En la presentación del informe final, el presidente de la Comisión de la Verdad advirtió que “contiene verdades incómodas, que desafían nuestra dignidad”. En efecto, con solo algunas cifras podemos tratar de aprehender la magnitud de la tragedia: entre 1958 y 2016 fueron desaparecidas 110.000 personas, hubo 700.000 muertos generados por el conflicto y de estos el 75% fueron de jóvenes campesinos y civiles, mientras que solo el 1.5% murieron combatiendo. Aún más, “si hiciéramos un minuto de silencio por cada una de las víctimas del conflicto armado, el país tendría que estar en silencio durante diecisiete años”.

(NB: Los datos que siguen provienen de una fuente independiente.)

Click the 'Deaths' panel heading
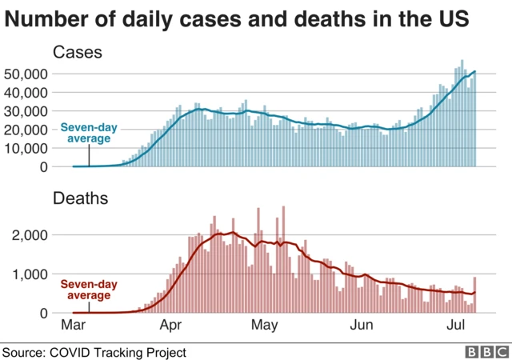80,197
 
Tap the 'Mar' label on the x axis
73,326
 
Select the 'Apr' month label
170,326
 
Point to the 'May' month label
264,326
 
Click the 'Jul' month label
455,326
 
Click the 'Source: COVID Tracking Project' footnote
94,351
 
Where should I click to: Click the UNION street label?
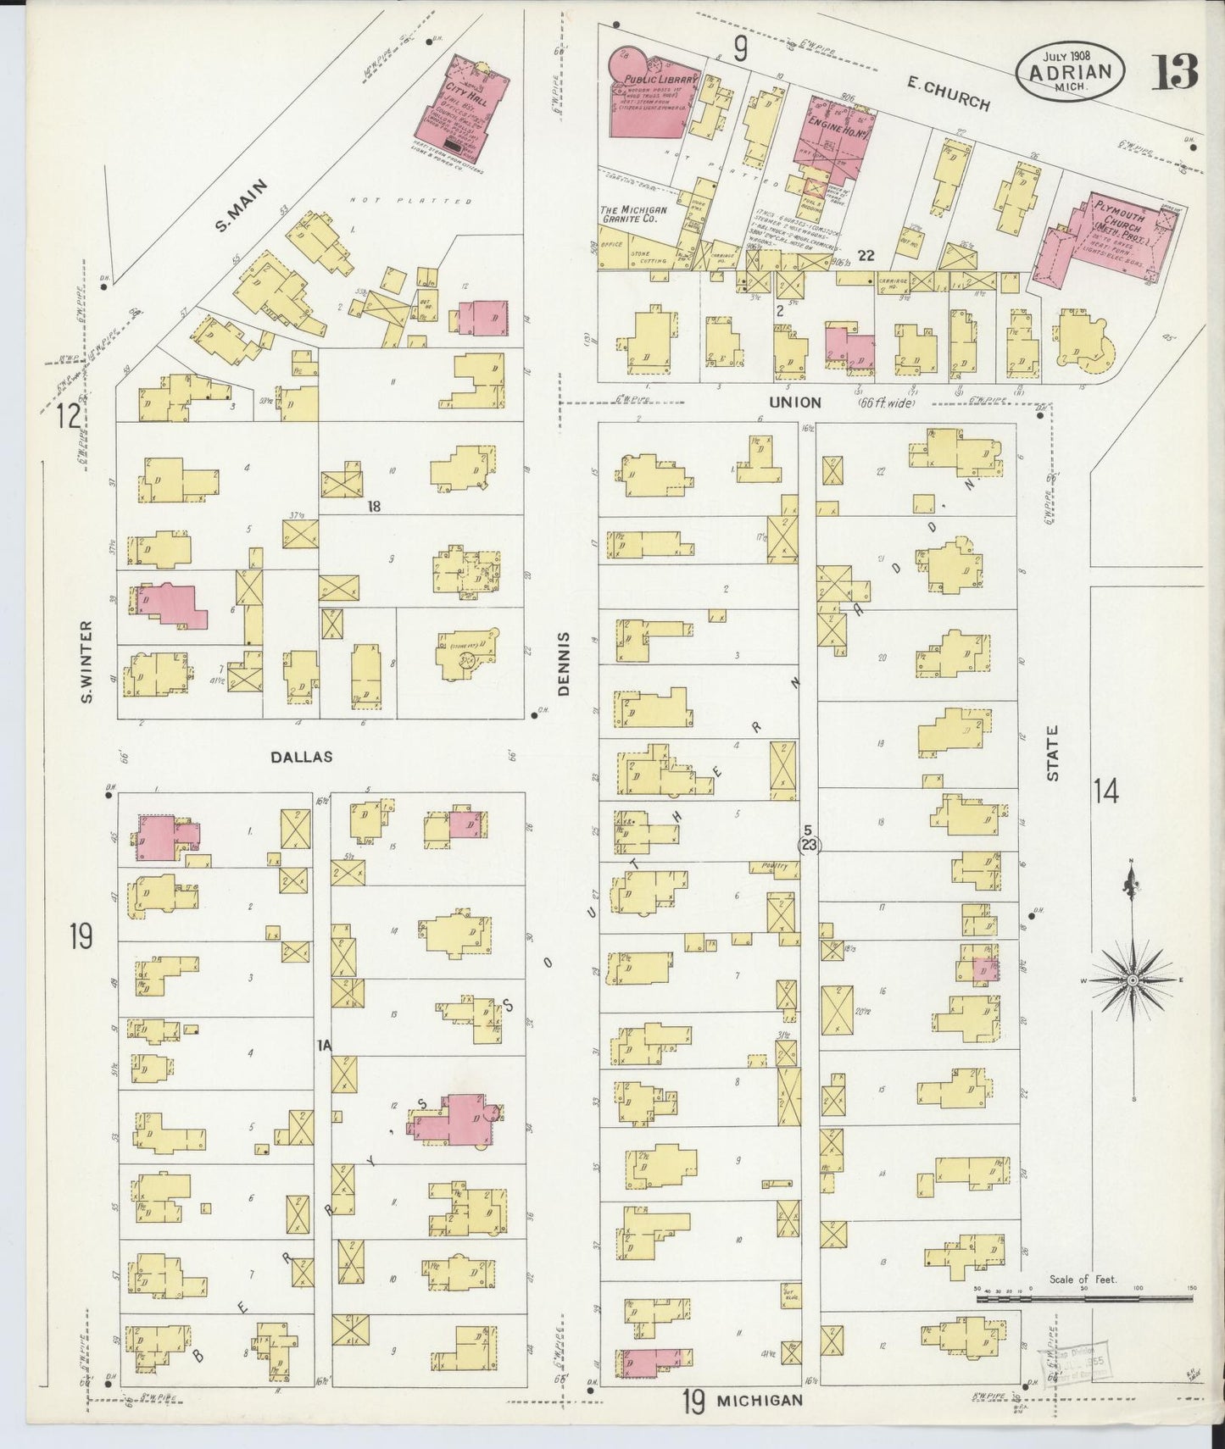click(795, 402)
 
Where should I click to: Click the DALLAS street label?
click(301, 757)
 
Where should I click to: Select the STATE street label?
click(1053, 752)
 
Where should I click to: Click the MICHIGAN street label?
click(760, 1400)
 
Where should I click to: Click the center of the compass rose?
click(1131, 980)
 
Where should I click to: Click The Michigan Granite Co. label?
click(633, 214)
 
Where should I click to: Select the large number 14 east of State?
click(1105, 793)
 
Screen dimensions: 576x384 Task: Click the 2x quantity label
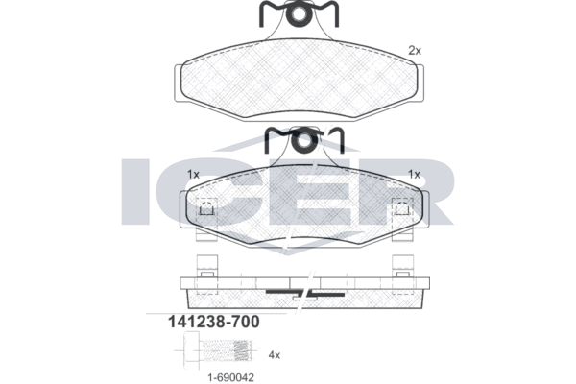tap(415, 51)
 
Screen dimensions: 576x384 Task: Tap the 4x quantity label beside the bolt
tap(275, 355)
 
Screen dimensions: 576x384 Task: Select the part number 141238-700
tap(213, 322)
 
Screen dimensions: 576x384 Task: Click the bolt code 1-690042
tap(230, 377)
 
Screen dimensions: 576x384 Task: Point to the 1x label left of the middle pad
tap(193, 174)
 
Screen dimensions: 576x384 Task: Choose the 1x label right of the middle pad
tap(415, 174)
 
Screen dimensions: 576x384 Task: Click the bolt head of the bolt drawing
tap(191, 350)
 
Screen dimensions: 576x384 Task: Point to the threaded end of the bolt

Ahora bien, la Comisión no realizó su esfuerzo para reconciliar el país, sino para decir lo que pasó de la manera más honesta e imparcial posible, para, con base en informes institucionales y hechos corroborados en entrevistas, entregarnos, unas verdades con altas cotas de completitud. Todo lo cual constituye un aporte fundamental para que avancemos decididamente en el camino de la reconciliación nacional.
Solo desde esta perspectiva esperanzadora podremos asimilar mayoritariamente el informe por muy crudo y doloroso que sea. De ahí las palabras del exmagistrado Iván Velásquez: “el informe de la Comisión de la Verdad no es simplemente un relato. Es un documento para la reflexión y la acción transformadora”.
Es que, mirando principalmente a las víctimas, no se trata de un inventario de crímenes cometidos por tal o cual institución o grupo político violento, sino de un compendio de testimonios, reclamos, lamentos, recomendaciones, omisiones, denuncias y preguntas de miles de colombianos que han padecido los horrores de un conflicto violento de más de medio siglo. Horrores estos que ocurrieron en el marco de una guerra interna reconocida oficial y legalmente solo en vísperas de iniciar las negociaciones de La Habana.
Es más, en la intervención del padre De Roux se plantearon varias preguntas que deberíamos responder a conciencia, no para evadir las responsabilidades personales -por acción, omisión o indiferencia-, sino para confrontarnos y ver cómo fue la actitud de las autoridades, las instituciones estatales, las entidades privadas y la sociedad en general mientras se producía el desangre. En fin, este informe nos pone a prueba a todos individual e institucionalmente y como sociedad, pues como afirma De Roux, “hay un futuro para construir juntos en medio de nuestras legítimas diferencias”.
Lo cierto es que más allá de su valor terapéutico para las personas y las comunidades más afectadas, su importancia está también asociada con la sanación del tejido social, la democratización, la recuperación de la legitimidad de las instituciones del Estado y la construcción de una mejor cultura de respeto de la dignidad humana.
Y en lo atinente al Ejército y la Policía hay que decir que, si bien se reconoce que hubo actos heroicos en cumplimiento del deber, también se señala que hubo degradación ética y moral de una considerable cantidad de sus integrantes en distintos niveles, al mismo tiempo en que los poderes políticos, económicos, sociales e ilegales, soslayaron su concurso para evitar la injusta e innecesaria prolongación del conflicto.